After an emotional few hours at the Holocaust Museum, we decided on a change of pace, and we took a fun and touristy ride on a double-decker bus. The weather today was beautiful, and it was enjoyable to sit back and soak in all of the attractions in town.
A Fun Bus Ride (Photo thanks to Alex Elms)
Finally, we headed back to Georgetown (neighborhood, not the university), and after a few minutes of looking at various restaurants, we settled on a place called Mr. Smith’s. Once again, we each enjoyed a delicious meal. I had a large cheeseburger, and there was some killer chocolate cake for desert. Now, I’m all set for our train ride to Philadelphia early tomorrow morning.
A Delicious Dinner (Photo thanks to Alex Elms)

1 comment:

  1. Brian,

    Okay, before we get into the meat of your blog, what's with the photo from the bus? Did Alex learn something new in his photo editing software? Your faces look like zombies.

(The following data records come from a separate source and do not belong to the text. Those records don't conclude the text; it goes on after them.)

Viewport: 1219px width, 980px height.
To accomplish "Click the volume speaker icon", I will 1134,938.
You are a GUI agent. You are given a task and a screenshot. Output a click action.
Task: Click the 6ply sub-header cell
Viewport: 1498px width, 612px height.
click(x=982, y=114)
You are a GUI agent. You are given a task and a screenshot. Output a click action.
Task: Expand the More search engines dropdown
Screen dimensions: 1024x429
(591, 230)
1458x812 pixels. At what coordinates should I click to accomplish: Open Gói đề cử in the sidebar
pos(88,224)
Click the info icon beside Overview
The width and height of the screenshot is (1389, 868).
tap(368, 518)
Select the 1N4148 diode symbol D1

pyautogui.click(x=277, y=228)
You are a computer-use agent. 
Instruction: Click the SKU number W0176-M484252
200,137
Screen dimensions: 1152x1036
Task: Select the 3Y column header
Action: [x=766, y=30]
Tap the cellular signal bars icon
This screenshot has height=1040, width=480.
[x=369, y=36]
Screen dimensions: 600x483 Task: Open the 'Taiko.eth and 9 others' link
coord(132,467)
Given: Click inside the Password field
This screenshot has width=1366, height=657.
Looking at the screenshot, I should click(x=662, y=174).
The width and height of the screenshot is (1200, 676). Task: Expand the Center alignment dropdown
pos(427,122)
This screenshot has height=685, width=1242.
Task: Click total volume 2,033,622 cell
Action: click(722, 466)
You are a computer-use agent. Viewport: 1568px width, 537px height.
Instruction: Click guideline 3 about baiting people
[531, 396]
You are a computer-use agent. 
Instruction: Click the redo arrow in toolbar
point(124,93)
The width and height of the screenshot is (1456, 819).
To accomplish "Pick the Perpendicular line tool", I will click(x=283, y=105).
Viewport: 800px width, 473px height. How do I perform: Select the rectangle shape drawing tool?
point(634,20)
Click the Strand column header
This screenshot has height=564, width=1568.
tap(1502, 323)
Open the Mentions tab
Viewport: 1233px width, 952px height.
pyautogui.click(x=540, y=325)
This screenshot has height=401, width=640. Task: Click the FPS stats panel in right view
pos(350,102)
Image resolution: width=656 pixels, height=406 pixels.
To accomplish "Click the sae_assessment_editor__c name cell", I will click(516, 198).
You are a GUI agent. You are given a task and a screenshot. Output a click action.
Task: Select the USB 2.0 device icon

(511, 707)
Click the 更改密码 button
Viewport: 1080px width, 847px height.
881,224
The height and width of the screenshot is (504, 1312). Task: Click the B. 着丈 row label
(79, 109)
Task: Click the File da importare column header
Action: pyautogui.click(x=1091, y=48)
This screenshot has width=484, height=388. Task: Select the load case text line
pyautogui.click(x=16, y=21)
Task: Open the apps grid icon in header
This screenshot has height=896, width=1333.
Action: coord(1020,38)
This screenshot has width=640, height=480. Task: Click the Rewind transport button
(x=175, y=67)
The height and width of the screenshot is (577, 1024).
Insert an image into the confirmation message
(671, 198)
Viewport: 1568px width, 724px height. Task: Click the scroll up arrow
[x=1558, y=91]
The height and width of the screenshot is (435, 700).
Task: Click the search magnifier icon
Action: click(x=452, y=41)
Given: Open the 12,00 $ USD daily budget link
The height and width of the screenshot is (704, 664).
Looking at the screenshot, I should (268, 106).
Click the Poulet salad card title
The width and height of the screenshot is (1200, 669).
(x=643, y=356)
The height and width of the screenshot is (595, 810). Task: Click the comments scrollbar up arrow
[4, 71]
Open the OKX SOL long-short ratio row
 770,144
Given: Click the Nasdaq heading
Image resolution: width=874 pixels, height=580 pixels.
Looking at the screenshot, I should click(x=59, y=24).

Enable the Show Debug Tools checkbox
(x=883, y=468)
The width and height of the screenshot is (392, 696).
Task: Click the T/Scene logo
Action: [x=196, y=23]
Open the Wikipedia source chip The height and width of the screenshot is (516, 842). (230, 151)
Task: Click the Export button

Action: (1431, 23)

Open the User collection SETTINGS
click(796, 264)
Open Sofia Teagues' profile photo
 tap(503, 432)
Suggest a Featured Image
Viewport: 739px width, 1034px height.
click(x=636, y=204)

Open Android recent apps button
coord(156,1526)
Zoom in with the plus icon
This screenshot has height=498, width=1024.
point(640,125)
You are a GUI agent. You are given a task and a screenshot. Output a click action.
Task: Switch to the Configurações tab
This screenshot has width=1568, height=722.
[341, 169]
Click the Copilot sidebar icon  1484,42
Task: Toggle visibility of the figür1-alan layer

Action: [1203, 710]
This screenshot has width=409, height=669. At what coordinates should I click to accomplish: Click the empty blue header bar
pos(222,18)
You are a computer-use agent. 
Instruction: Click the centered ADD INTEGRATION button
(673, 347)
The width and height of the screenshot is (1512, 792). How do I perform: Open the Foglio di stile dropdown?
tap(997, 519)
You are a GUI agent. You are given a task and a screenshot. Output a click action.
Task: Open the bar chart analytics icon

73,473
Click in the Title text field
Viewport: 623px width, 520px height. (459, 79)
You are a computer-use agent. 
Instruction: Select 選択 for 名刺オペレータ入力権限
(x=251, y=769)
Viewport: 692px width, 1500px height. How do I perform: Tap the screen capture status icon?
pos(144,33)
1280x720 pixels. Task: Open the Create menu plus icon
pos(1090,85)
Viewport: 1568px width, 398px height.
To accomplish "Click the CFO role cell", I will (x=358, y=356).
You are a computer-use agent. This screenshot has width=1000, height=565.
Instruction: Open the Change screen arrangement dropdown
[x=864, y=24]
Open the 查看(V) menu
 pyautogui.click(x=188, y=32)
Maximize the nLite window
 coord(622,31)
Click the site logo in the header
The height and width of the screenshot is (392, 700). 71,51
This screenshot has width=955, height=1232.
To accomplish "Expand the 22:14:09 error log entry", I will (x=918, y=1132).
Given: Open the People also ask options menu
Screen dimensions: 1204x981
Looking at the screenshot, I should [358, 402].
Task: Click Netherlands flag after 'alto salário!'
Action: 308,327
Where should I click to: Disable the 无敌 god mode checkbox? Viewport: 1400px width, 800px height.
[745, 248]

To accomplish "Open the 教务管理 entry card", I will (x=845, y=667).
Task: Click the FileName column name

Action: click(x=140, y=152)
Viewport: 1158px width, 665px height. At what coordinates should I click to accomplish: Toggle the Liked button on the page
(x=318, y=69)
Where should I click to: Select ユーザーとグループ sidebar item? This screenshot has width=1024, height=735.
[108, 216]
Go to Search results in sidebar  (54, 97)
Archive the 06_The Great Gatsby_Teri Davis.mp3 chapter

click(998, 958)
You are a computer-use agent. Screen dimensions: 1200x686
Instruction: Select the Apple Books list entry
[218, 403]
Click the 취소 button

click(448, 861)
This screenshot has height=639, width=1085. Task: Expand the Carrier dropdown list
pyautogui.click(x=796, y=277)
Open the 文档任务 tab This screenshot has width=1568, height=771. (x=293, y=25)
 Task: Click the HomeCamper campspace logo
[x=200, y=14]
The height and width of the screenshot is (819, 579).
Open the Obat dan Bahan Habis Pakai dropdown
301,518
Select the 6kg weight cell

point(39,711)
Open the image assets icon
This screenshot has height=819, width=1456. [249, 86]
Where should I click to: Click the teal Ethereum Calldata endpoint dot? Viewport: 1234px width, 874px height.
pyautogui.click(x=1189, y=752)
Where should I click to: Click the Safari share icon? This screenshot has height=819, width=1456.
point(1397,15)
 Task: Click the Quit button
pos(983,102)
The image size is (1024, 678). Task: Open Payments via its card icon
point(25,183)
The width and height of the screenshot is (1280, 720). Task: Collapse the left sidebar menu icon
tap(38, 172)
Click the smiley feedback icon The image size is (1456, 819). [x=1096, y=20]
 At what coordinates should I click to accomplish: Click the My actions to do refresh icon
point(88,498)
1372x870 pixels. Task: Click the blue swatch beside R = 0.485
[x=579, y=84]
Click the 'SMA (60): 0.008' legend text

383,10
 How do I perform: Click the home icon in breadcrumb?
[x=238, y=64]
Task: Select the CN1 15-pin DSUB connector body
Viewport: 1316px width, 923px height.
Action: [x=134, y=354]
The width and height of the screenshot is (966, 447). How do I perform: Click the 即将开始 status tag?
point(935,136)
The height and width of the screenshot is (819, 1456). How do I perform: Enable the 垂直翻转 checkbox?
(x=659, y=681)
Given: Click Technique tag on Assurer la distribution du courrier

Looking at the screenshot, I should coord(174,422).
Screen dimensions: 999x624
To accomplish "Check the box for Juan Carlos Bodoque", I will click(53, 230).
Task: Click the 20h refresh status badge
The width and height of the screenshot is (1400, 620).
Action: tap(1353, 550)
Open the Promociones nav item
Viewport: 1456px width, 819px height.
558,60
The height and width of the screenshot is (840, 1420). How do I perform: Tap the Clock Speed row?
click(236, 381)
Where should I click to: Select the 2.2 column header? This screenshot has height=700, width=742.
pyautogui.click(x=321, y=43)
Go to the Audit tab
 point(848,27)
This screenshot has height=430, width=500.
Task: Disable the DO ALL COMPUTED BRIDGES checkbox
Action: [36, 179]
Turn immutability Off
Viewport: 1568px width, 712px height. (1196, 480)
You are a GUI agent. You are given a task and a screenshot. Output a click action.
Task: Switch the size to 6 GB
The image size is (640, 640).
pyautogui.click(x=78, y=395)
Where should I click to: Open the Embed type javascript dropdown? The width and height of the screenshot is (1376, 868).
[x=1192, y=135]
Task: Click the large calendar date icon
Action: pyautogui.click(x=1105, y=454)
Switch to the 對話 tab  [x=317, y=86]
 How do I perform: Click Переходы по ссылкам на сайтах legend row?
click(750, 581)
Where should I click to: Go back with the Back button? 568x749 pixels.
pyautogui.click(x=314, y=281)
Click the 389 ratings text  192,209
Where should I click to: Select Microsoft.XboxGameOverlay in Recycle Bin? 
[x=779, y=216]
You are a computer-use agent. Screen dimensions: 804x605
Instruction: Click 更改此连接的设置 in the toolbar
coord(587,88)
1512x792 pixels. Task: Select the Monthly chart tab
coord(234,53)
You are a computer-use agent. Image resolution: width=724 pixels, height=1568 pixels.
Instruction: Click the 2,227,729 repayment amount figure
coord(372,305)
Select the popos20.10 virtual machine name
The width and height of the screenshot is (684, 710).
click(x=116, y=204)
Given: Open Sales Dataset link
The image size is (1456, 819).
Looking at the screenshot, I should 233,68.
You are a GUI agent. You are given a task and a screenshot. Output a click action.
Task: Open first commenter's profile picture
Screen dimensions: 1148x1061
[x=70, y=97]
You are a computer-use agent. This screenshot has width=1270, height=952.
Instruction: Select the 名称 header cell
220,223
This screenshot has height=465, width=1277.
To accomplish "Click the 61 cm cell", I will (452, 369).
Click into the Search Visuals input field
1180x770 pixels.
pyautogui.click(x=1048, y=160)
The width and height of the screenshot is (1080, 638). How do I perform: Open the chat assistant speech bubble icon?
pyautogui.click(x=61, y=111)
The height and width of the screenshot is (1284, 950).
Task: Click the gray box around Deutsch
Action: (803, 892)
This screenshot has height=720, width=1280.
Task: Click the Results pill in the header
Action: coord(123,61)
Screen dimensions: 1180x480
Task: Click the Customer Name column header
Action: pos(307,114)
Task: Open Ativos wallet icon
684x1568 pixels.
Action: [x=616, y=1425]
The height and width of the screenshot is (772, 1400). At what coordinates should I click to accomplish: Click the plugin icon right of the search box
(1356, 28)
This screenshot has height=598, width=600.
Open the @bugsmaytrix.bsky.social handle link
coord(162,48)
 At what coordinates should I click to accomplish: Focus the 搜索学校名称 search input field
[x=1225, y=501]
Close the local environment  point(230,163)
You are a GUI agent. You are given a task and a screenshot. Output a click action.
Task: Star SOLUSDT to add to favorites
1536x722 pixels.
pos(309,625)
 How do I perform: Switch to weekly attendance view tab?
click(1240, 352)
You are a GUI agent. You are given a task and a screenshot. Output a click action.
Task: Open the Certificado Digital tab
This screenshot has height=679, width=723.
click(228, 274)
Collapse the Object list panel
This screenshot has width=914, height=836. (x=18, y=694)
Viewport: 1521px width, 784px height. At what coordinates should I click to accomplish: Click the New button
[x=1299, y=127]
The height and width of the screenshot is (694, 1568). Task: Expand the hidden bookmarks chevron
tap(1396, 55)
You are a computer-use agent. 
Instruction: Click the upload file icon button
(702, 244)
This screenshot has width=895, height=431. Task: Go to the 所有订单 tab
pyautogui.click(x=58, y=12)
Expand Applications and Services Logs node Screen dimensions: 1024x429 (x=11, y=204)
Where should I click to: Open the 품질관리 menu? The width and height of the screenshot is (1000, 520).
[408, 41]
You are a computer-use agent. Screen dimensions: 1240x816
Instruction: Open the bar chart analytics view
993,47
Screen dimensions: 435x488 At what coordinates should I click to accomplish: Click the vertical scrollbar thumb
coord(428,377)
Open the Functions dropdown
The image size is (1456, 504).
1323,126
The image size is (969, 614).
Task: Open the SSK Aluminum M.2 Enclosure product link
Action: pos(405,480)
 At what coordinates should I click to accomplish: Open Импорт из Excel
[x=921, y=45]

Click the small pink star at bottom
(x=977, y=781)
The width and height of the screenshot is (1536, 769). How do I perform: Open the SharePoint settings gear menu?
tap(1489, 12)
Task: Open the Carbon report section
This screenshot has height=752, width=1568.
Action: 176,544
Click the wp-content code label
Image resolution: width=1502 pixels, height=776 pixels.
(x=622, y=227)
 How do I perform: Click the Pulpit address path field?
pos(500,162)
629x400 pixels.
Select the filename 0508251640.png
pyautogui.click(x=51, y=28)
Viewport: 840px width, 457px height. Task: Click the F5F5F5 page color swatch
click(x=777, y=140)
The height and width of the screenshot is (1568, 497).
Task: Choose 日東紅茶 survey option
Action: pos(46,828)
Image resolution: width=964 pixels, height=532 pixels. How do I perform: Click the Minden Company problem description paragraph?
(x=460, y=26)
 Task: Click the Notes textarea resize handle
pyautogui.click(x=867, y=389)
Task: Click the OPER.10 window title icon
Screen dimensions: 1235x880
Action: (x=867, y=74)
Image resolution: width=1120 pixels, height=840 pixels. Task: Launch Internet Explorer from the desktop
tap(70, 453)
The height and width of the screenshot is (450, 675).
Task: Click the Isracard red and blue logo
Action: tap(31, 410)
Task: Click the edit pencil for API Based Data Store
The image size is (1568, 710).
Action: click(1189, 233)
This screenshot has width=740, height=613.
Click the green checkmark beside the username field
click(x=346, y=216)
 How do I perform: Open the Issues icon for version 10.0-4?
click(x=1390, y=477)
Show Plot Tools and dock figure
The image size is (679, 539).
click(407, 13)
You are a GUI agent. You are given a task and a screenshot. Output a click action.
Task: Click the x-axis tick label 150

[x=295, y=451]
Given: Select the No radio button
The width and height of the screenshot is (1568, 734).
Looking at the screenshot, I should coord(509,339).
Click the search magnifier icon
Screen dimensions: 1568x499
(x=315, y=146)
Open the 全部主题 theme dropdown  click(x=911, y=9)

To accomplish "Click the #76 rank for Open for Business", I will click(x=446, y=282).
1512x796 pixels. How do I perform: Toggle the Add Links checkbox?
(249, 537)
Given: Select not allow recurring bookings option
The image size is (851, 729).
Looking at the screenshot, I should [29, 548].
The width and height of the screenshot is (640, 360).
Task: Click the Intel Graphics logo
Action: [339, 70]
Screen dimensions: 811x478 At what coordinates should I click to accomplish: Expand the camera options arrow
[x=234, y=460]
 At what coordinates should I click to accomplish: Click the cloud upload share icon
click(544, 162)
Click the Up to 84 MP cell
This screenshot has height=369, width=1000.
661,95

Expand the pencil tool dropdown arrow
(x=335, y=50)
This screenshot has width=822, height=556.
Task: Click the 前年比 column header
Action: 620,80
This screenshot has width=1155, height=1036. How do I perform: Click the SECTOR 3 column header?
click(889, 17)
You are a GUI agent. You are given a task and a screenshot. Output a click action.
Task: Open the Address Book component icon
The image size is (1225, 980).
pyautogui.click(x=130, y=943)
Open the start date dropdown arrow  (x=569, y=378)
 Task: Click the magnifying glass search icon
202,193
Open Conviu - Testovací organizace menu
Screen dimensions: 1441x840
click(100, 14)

    And what's with your choice of dinner fare? We send you completely across the country and you order a burger for dinner? What would your mother say to that? Ya gotta be creative, Brian.

    Even though there are tons of books about the Holocaust and even the Holocaust Museum, I would have loved to have seen some photos from your time there--especially if some of you were in them.

    I've talked and written quite a bit about how admissions officers often come across as salesmen in their presentations and while many of these presentations make an impact, this different approach seems to have had more of an impact simply because it was more than a sales pitch.

    Twenty-five years ago the idea of study abroad programs were popular mostly because it gave upper crust students a chance to vacation in Europe under the guise of education. With today's world being as flat as it is with people, countries and cultures being so interdependent on each other, understanding the people and cultures of other countries is vital to a person's success. When we have a better understanding of each other it helps to prevent wars, it smoothes relations and promotes business and harmony.

    At the same time, though, just attending a college in a different part of our own country helps, too. When interviewing applicants for this program we often ask a question about experiencing new cultures when you attend these schools and almost all of the applicants think we're talking about being around foreign students when, in fact, we're talking about the cultures of people from different parts of the US. The people of the Bay Area are vastly different from the people of Boston, New York, Atlanta, Montana and New Orleans. How can we think we know it all when we don't even understand how our neighbors think?